Precision Precast denied second rezoning request

Precision Precast Ltd., a state of the art precast concrete plant in Lacombe, has been denied a rezoning request by Ponoka County.

Precision Precast Ltd., a state of the art precast concrete plant in Lacombe,has been denied a second rezoning request by Ponoka County councillors.

On Nov. 6 Tom Kentz and Harold Jahn hoped to have 52 acres of land north of the Wolf Creek Golf Resort and along Highway 2, rezoned from agricultural to rural industrial.

However the rezoning bylaw was denied a third reading at the Nov. 27 meeting.

Councillors George Verheire, Gawney Hinkley and Keith Beebe were opposed, while Reeve Gordon Svenningsen voted in favour of the project and its location. Coun. Paul McLauchlin was not present at the meeting.

At the Jan. 8 council meeting Kentz and Jahn returned with a new rezoning application for the same location. Instead of rural industrial they wanted the land use bylaw amended to rezone to the land in a direct control district.

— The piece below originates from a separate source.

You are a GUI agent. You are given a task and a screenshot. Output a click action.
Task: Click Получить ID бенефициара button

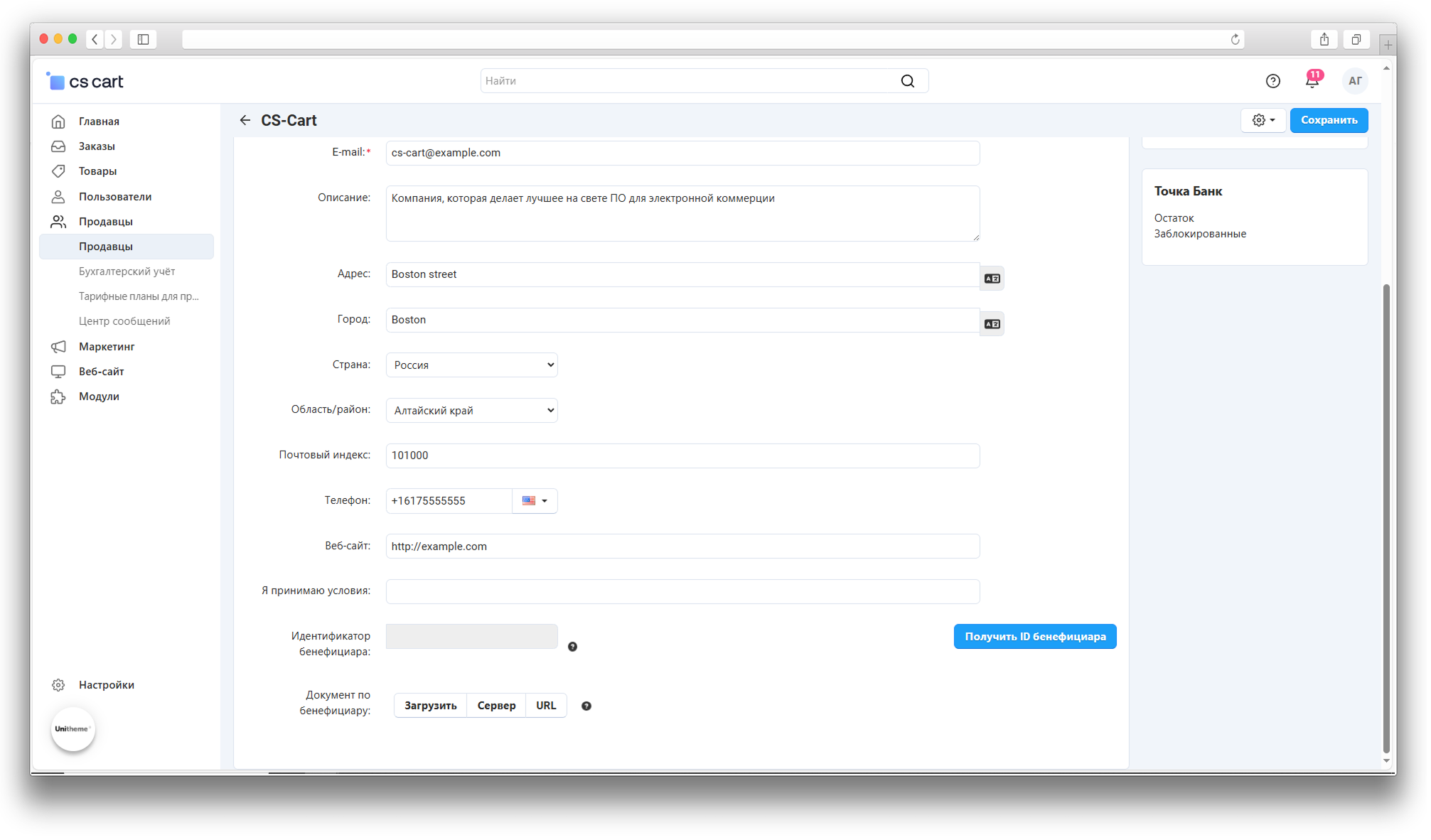(1034, 637)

County CAO Charlie Cutforth says this is the first direct control application that’s been brought before council. A direct control designation would mean any use of land and building decisions within the district could be approved by the council. The new application was presented for first reading. Coun. Gawney Hinkley and Reeve Svenningsen opposed the bylaw while councillors Paul McLauchlin and George Verheire voted in favour. Coun. Keith Beebe was not present and because of the tie vote the motion was automatically defeated.

Verheire changed his vote from the first hearing because he liked the idea of the direct control district.

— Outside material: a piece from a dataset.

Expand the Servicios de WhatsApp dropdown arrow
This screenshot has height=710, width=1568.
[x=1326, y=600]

“This being in my division down there, I’m still going to speak against it and I’m still going to vote against it,” explained Hinkley. “There’s good support in that area and the people don’t want it,” said Hinkley, at the previous public hearing.

The hearing was attended by several nearby landowners, who also attended the first hearing. Their feelings regarding the plant hadn’t changed.

“It’s inappropriate for the area,” said Jason Reid. Another landowner, Don Snyder, was concerned about what would happen to the land if the property were rezoned and, for some reason, the plant wasn’t built.

“The whole neighborhood is dead against this. Now why would you even consider it?” Ed Walters asked council.

“We’re country people we live in the country for a reason.”

As he stated before, Svenningsen said the plant would be an asset to the county but at the previous hearing he was concerned about the location. “With all this negativity in the community I’ve got a bad feeling this is the wrong place.” It was the public’s reaction that changed his vote from the previous hearing.

In response to the landowners’ objections, Jahn attempted to again explain why he believes the plant wouldn’t interfere with the land owners’ enjoyment of their property.

“There are no residential communities in our opinion directly around this property,” said Jahn. On the east side of the property is Highway 2A, to the north is a pipe yard, to the east a dairy farm and on the west side there is a farm operation, behind the sand hill.

Jahn said if the 52 acres was better farmland Precision Precast would consider looking elsewhere, as they’ve done on other occasions. However, he feels the farmland is marginal and rezoning won’t negatively impact the county.

However, Ponoka County CAO Charlie Cutforth believed the citizens felt they are being adversely affected, and their concerns need to be considered in council’s decision.